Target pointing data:

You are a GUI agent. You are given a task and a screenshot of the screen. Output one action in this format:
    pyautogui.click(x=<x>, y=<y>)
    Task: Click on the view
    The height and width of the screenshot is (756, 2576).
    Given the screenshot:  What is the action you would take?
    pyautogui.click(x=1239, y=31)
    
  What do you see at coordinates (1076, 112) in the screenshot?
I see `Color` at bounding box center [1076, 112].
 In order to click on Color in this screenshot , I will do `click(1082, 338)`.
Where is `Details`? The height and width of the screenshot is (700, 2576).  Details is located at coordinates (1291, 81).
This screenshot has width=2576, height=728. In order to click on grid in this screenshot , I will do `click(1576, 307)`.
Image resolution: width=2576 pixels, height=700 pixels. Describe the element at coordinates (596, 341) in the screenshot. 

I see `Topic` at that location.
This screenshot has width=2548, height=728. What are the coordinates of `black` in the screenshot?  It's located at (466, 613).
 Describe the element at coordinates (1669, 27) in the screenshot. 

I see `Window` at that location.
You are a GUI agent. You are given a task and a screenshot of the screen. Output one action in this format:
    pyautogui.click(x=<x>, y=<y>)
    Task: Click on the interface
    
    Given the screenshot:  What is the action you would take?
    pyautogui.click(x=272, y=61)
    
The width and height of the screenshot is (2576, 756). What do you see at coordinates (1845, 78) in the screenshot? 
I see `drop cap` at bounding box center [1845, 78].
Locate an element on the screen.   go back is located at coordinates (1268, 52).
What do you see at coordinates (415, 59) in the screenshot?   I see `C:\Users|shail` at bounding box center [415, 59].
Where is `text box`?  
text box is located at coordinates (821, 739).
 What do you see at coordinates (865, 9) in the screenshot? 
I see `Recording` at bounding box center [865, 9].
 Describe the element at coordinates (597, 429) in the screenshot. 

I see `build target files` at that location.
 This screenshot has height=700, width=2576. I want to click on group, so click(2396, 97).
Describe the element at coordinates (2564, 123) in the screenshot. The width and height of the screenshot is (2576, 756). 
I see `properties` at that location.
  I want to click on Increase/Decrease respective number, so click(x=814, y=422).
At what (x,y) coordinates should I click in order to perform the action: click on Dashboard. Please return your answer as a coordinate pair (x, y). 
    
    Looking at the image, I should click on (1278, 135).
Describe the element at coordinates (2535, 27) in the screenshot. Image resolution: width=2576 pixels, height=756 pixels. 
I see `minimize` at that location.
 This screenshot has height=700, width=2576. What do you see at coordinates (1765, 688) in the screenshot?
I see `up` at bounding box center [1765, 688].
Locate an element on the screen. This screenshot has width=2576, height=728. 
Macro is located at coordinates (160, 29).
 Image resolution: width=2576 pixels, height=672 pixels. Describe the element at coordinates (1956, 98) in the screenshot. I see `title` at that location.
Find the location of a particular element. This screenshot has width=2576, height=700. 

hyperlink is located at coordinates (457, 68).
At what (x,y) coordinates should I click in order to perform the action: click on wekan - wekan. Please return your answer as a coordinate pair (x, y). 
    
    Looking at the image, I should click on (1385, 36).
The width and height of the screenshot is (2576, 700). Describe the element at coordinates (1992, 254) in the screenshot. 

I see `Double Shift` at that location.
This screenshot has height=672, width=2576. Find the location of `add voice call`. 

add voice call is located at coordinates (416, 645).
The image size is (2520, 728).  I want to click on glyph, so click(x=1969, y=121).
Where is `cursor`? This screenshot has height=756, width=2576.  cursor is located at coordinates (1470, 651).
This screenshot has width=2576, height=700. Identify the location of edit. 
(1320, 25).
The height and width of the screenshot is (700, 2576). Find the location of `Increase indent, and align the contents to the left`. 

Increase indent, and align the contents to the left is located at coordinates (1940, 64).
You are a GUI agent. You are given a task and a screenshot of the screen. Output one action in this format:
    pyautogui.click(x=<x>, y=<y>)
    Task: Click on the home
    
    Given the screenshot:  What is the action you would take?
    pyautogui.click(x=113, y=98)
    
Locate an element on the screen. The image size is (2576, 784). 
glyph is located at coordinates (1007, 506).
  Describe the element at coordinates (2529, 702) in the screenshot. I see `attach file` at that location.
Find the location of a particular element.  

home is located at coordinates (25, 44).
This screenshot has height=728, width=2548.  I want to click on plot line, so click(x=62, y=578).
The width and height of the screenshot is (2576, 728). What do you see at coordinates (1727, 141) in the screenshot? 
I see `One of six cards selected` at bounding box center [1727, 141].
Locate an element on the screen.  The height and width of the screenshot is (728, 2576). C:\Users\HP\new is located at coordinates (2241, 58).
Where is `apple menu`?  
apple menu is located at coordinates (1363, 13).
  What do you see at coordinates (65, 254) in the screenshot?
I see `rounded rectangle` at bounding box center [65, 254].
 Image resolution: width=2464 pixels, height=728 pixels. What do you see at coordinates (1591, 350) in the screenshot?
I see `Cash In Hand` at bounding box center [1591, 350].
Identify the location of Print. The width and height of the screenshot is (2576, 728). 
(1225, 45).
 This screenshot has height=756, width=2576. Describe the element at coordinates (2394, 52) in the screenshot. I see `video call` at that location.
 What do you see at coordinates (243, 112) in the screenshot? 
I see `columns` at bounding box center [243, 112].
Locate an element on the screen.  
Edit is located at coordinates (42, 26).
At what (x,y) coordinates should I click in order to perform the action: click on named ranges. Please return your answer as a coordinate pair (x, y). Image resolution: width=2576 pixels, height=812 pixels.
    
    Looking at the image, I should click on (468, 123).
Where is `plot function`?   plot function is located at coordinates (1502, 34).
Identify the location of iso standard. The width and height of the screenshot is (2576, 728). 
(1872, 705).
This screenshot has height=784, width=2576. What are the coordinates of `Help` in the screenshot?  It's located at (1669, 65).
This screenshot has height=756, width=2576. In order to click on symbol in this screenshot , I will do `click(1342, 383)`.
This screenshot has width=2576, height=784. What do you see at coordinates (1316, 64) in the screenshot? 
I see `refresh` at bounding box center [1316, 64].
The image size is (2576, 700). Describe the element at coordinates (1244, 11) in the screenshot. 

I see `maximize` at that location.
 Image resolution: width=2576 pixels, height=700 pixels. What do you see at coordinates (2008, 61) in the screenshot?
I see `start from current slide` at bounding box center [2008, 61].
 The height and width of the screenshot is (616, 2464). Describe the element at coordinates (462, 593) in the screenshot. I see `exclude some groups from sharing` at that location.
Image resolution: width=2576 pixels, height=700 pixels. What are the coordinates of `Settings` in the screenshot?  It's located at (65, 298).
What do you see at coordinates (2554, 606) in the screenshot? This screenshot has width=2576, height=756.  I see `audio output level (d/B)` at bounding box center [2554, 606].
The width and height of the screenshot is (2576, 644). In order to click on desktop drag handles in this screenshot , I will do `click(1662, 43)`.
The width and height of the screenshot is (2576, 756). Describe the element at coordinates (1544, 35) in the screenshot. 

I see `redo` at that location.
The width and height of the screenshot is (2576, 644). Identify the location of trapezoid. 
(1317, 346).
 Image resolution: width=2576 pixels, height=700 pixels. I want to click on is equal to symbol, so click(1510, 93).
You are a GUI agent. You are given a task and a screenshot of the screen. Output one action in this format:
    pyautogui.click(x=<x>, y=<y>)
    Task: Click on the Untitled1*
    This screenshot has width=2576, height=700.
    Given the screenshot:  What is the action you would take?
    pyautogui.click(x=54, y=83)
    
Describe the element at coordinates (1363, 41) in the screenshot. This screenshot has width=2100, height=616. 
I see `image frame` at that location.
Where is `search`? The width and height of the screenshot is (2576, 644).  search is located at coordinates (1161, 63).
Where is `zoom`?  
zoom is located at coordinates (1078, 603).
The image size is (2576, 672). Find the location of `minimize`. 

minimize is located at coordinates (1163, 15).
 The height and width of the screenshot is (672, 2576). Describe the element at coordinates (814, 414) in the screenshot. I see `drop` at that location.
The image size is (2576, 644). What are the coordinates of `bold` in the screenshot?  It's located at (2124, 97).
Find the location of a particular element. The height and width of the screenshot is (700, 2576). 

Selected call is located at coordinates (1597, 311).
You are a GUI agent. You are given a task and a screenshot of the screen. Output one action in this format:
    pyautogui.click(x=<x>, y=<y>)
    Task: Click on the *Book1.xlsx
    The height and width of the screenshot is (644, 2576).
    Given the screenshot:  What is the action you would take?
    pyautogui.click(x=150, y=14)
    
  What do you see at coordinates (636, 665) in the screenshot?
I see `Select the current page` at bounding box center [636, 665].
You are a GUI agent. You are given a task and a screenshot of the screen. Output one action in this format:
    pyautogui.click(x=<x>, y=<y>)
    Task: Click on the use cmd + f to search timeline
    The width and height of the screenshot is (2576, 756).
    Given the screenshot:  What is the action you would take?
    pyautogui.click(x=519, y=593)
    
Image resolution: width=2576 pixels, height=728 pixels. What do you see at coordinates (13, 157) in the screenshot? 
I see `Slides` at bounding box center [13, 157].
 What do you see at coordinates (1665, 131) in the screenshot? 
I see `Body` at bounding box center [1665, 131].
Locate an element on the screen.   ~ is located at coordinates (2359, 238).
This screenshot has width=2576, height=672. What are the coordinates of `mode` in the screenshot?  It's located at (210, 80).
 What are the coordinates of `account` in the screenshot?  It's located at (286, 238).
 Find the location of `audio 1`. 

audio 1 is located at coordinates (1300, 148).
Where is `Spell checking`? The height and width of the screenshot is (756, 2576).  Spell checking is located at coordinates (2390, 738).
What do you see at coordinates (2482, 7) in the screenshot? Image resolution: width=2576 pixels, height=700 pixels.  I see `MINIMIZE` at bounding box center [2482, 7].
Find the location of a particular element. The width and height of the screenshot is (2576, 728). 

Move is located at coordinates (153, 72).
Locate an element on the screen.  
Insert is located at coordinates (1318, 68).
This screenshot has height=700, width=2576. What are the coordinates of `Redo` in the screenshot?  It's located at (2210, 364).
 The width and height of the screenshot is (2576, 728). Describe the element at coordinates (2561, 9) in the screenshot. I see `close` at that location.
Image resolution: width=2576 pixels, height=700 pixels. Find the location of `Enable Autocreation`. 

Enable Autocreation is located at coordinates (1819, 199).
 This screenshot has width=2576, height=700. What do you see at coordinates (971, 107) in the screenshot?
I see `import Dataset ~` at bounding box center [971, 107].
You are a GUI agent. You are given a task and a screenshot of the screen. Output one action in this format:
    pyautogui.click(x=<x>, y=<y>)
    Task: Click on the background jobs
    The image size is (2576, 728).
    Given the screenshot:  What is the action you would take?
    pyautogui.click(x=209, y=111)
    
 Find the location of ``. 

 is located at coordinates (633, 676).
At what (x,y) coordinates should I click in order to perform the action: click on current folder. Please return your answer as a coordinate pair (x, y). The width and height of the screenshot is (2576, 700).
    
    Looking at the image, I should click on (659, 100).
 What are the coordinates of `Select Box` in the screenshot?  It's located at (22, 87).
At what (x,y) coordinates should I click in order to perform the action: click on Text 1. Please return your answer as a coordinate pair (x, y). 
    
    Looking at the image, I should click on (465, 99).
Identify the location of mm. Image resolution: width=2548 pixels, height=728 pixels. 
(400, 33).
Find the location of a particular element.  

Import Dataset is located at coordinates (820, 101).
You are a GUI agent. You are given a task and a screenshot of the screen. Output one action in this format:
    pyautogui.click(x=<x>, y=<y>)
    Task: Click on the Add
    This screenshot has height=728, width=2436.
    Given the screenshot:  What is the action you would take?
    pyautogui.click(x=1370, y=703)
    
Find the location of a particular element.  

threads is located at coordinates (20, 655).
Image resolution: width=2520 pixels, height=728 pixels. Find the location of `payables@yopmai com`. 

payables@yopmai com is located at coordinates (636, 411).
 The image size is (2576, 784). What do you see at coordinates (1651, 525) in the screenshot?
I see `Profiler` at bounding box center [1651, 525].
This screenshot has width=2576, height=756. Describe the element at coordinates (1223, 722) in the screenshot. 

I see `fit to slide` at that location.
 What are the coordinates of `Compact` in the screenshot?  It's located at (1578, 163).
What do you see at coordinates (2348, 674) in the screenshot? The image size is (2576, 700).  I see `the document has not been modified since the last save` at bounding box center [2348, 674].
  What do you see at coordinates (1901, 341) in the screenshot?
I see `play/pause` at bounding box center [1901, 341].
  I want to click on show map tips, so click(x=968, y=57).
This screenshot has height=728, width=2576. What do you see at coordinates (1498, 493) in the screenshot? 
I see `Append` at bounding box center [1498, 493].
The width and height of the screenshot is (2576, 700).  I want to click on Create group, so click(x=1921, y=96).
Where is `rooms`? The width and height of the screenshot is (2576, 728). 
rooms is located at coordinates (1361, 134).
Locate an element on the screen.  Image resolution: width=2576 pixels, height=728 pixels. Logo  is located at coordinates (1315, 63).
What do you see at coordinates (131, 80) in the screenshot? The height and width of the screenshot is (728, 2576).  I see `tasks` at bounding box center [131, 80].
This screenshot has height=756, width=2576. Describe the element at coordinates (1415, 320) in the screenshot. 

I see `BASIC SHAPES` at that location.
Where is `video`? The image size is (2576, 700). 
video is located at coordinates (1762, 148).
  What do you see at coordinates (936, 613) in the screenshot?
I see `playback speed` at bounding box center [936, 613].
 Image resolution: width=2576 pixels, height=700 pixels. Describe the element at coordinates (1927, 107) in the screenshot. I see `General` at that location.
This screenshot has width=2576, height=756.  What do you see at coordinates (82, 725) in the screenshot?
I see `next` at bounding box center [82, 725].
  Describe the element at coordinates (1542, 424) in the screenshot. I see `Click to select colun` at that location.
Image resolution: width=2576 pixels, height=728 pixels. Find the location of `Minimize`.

WHAT IS EXPECTED: Please retype the material starting with the line that contains "What do you see at coordinates (2348, 674)" and going on through the line that contains "center [1498, 493].", keeping every word and character the same.

ANSWER TO THIS EXERCISE:
What do you see at coordinates (2348, 674) in the screenshot? The image size is (2576, 700).  I see `the document has not been modified since the last save` at bounding box center [2348, 674].
  What do you see at coordinates (1901, 341) in the screenshot?
I see `play/pause` at bounding box center [1901, 341].
  I want to click on show map tips, so click(x=968, y=57).
This screenshot has height=728, width=2576. What do you see at coordinates (1498, 493) in the screenshot? 
I see `Append` at bounding box center [1498, 493].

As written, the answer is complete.